エリート専務の献身愛
「……は? ていうか、だれだよお前。ああ、なんだかんだ言って、そっちも同じようなことしてたって話か。だからこっちの話題には触れなかったんだ」
「違っ……」
「彼女は、道に迷っていた僕を助けてくれていただけだよ。噂には聞いていたけれど、東京がここまで複雑だとは思わなかった」

 私が不利な方向に持っていかれそうだったのを、浅見さんはさらりと返してくれる。
 でも、由人くんは半信半疑だ。

「道に迷っていただけ? なら、首突っ込んでくるなよ。たかが田舎者の通行人が」

 浅見さんは嘘をついていないけれど、番号交換までしていることを考えると、私はなにも言えなくて黙ったままだった。

 浅見さんは終始堂々としていて、こんな時にも関わらず感心してしまうほど。
 眉ひとつ動かさないかと思えば、今度は優雅に微笑をたたえる。

「女性が侮辱されているのを近くで見ていて、黙っていられないだろう。彼女は君が言うような人間には到底思えないしね」
「はあ? 行きずりのヤツがなに言ってんの?」
「僕は仕事柄、観察力や洞察力に長けてると自負している。
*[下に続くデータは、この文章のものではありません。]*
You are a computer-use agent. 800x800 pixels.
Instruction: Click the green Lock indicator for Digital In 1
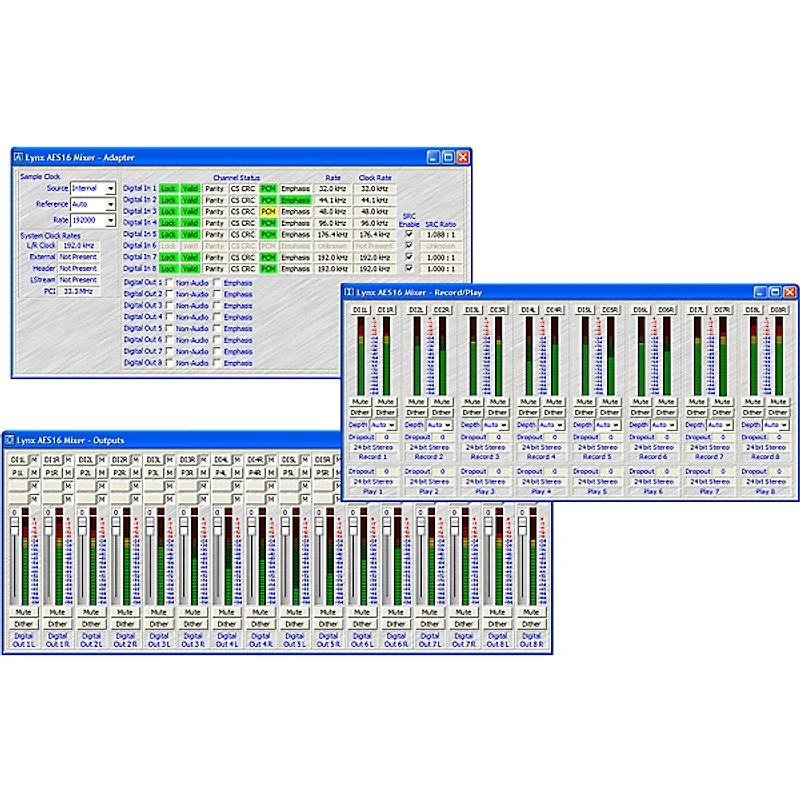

自信はあるよ」

 普通なら、ここまで自分を評価するような発言をされたら呆気に取られそうなものなのに、浅見さんが言うと冷めた感情にはならないから不思議だ。

 彼のことをなにも知らないのに、なぜか納得させられる。

 容姿端麗だと、なにを言っても許されるということなのかと頭を掠めたけれど、見た目だけじゃない気がする。
 浅見さんをつい凝視してしまう。すると、由人くんが苦虫を噛み潰したような顔で噛みついた。